EXERCISE PROMPT: Each line in the data must be reproduced as written, except for any picture.

RECORDED INFORMATION:
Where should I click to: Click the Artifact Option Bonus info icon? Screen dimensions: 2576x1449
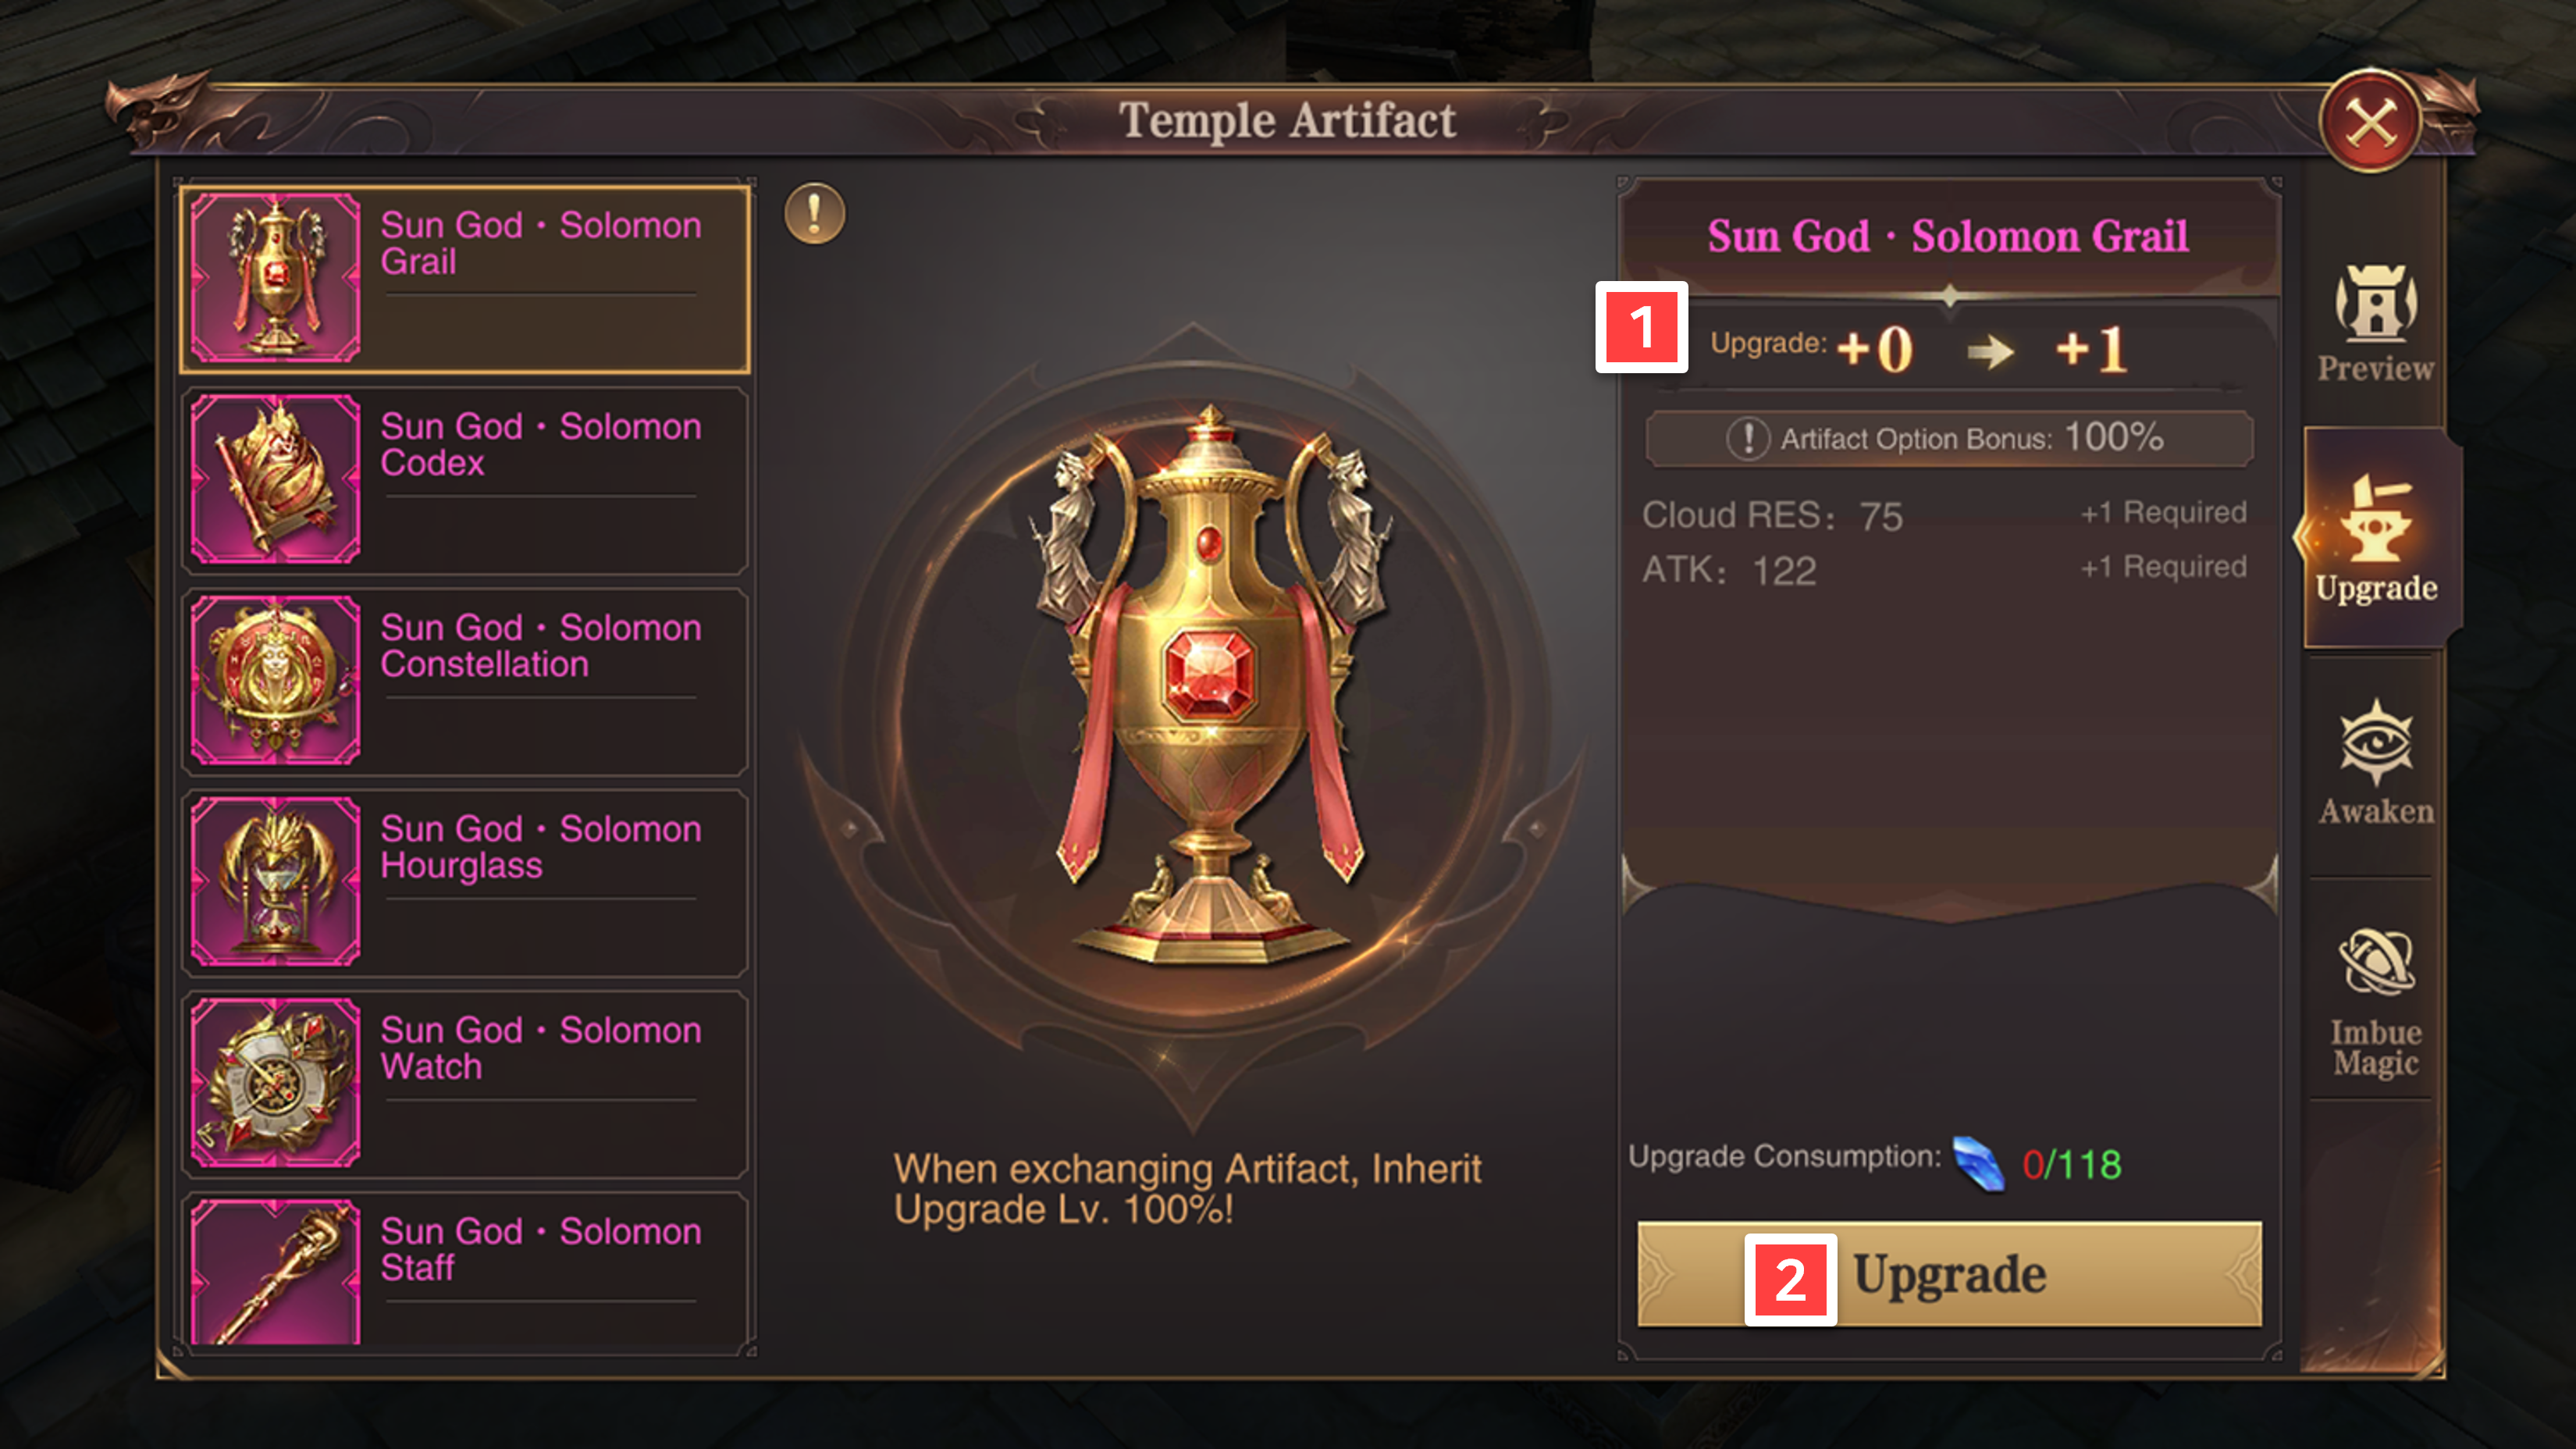(1747, 439)
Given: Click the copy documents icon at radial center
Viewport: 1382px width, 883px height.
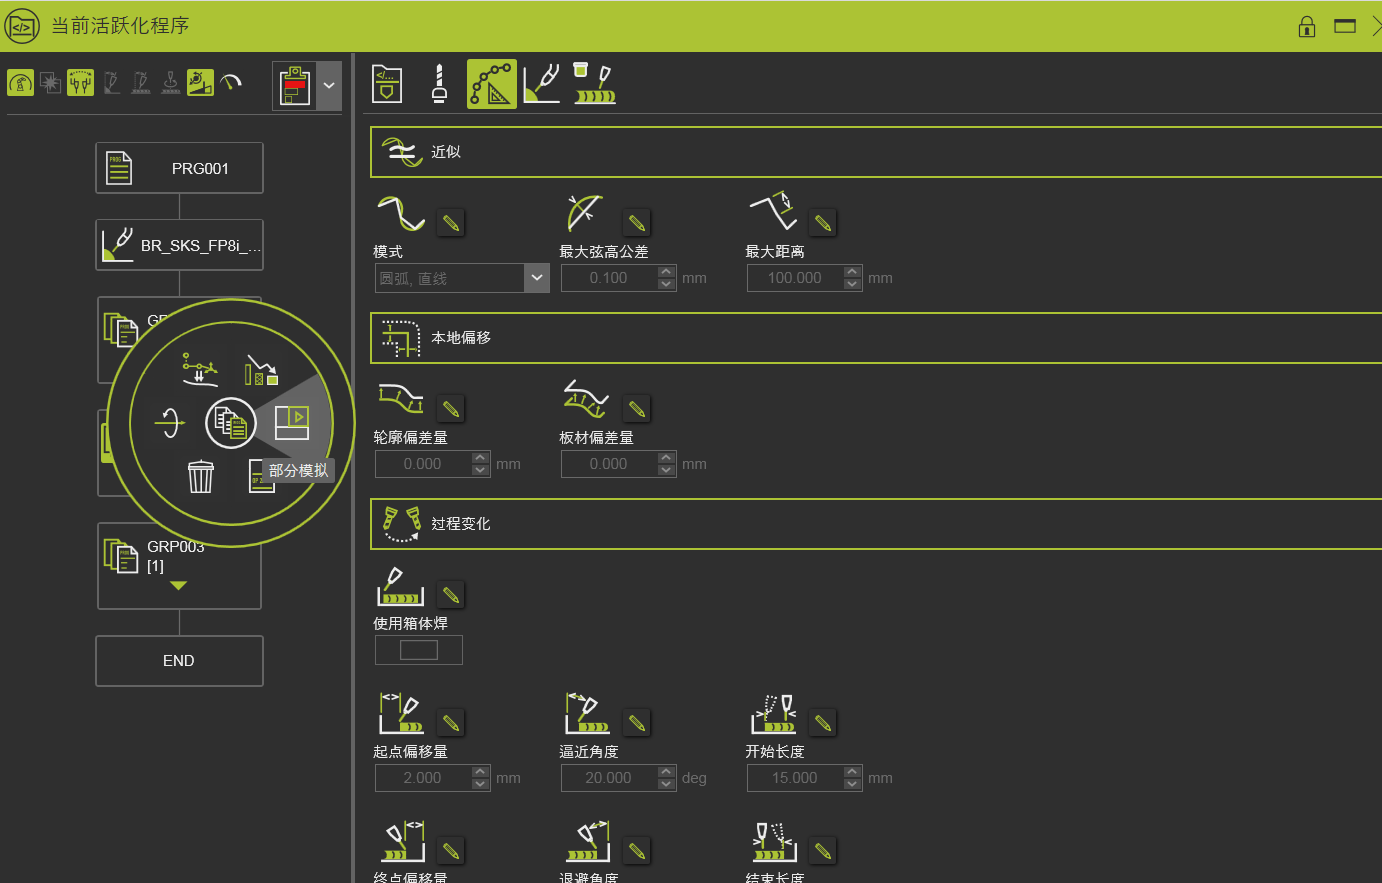Looking at the screenshot, I should tap(231, 423).
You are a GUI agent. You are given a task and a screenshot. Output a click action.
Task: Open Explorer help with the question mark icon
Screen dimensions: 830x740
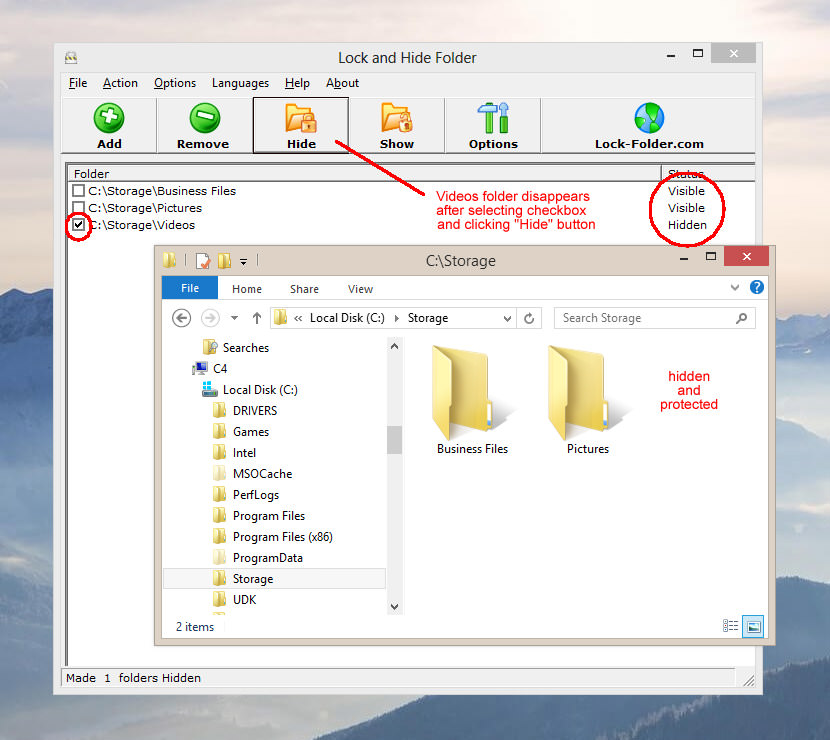click(x=757, y=288)
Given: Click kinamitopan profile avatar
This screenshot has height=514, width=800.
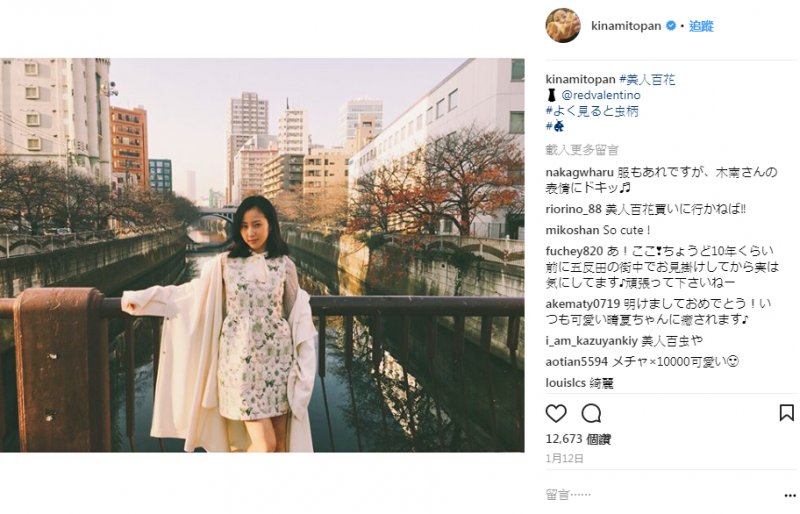Looking at the screenshot, I should (x=563, y=25).
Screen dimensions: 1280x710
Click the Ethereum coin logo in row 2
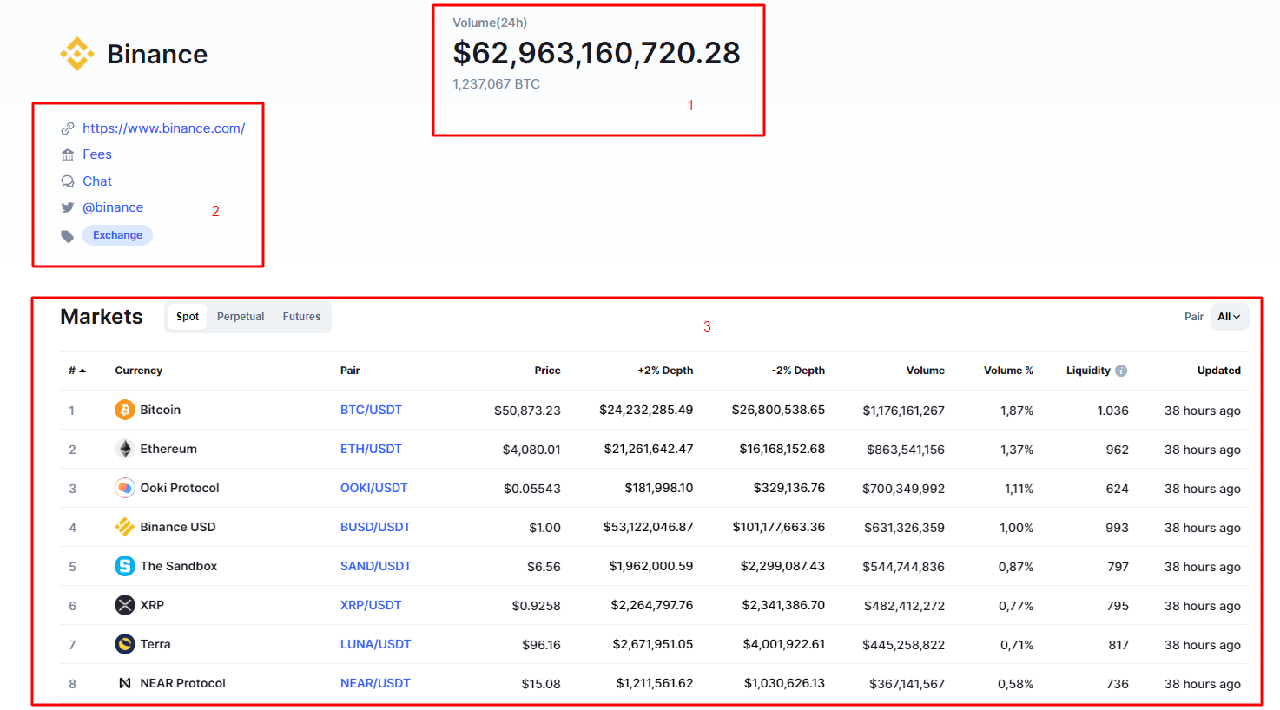click(x=123, y=448)
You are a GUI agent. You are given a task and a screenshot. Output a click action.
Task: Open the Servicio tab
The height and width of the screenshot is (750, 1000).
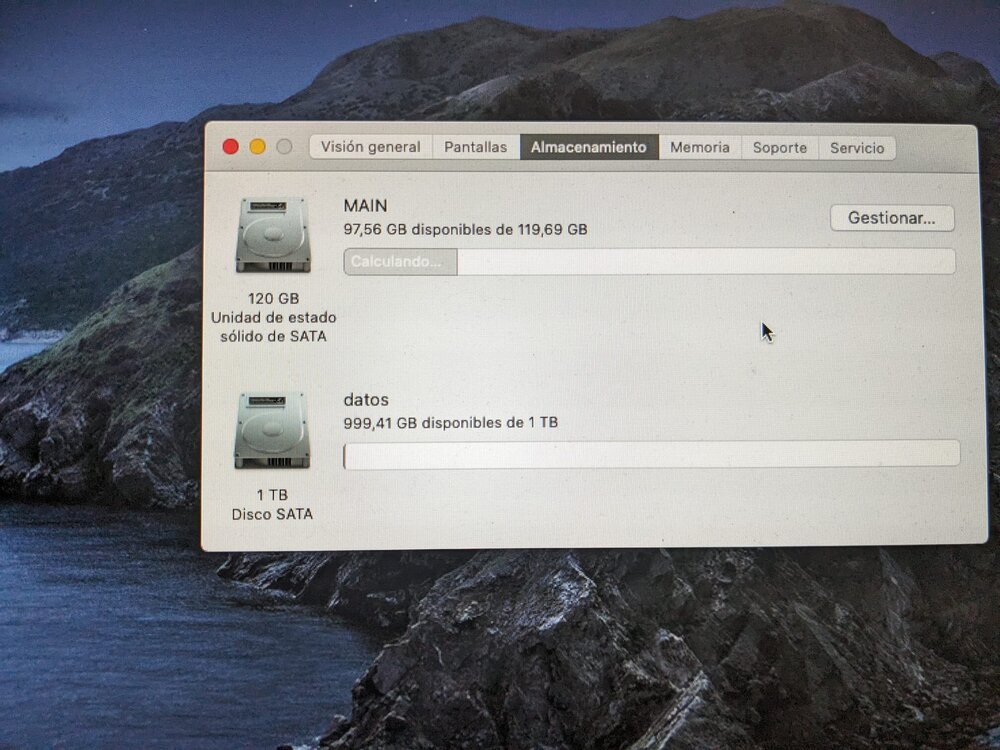[x=857, y=148]
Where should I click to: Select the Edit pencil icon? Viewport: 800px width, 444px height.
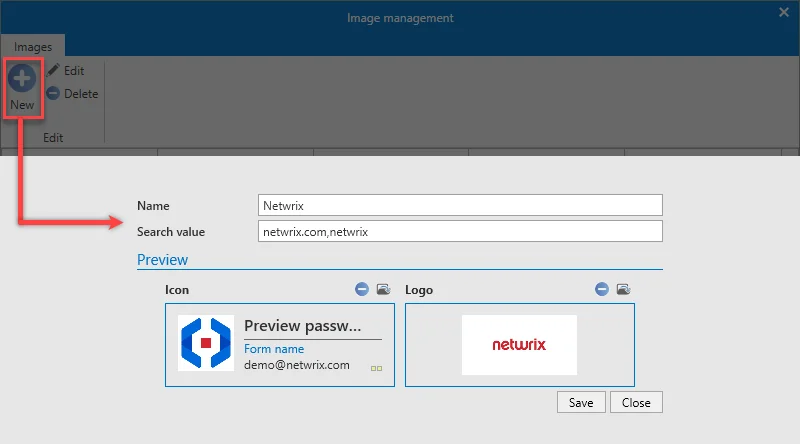[x=53, y=70]
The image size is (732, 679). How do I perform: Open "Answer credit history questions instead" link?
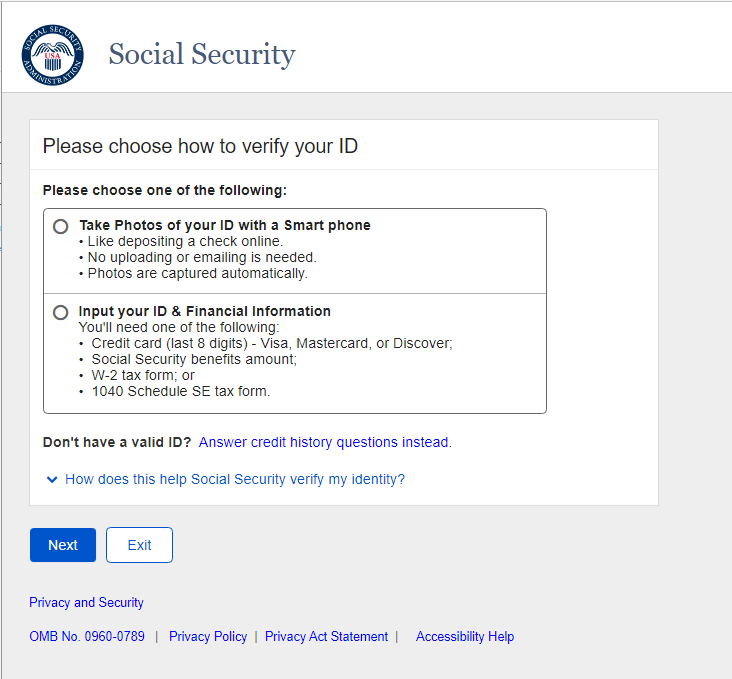pyautogui.click(x=325, y=442)
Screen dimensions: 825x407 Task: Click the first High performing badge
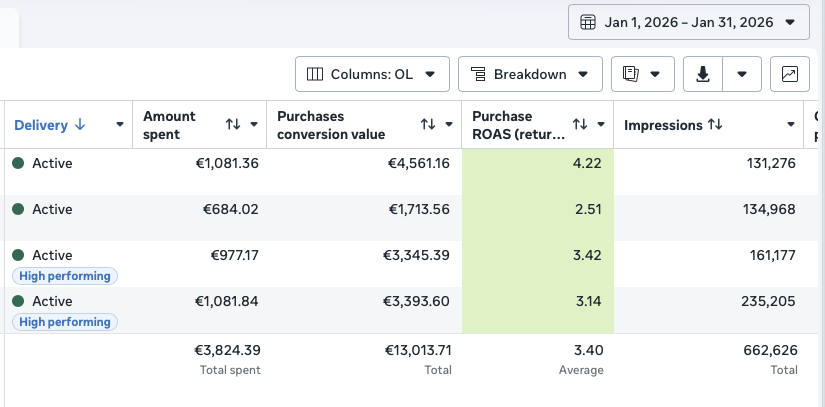tap(65, 276)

EXERCISE RESPONSE:
Where should I click to: Click the Artifact Option Bonus info icon? Screen dimensions: 2576x1449
(1747, 439)
Given: Click the copy documents icon at radial center
Viewport: 1382px width, 883px height.
Looking at the screenshot, I should tap(231, 423).
You are a GUI agent. You are given a task and a screenshot. Output a click action.
Task: Open Explorer help with the question mark icon
Screen dimensions: 830x740
click(x=757, y=288)
Given: Click kinamitopan profile avatar
This screenshot has height=514, width=800.
Looking at the screenshot, I should (x=563, y=25).
Screen dimensions: 1280x710
Click the Ethereum coin logo in row 2
click(x=123, y=448)
You are a GUI agent. You are given a task and a screenshot. Output a click action.
Task: Open the Servicio tab
The height and width of the screenshot is (750, 1000).
[x=857, y=148]
Where should I click to: Select the Edit pencil icon? Viewport: 800px width, 444px height.
[x=53, y=70]
The image size is (732, 679). How do I perform: Open "Answer credit history questions instead" link?
pyautogui.click(x=325, y=442)
Screen dimensions: 825x407 Task: Click the first High performing badge
tap(65, 276)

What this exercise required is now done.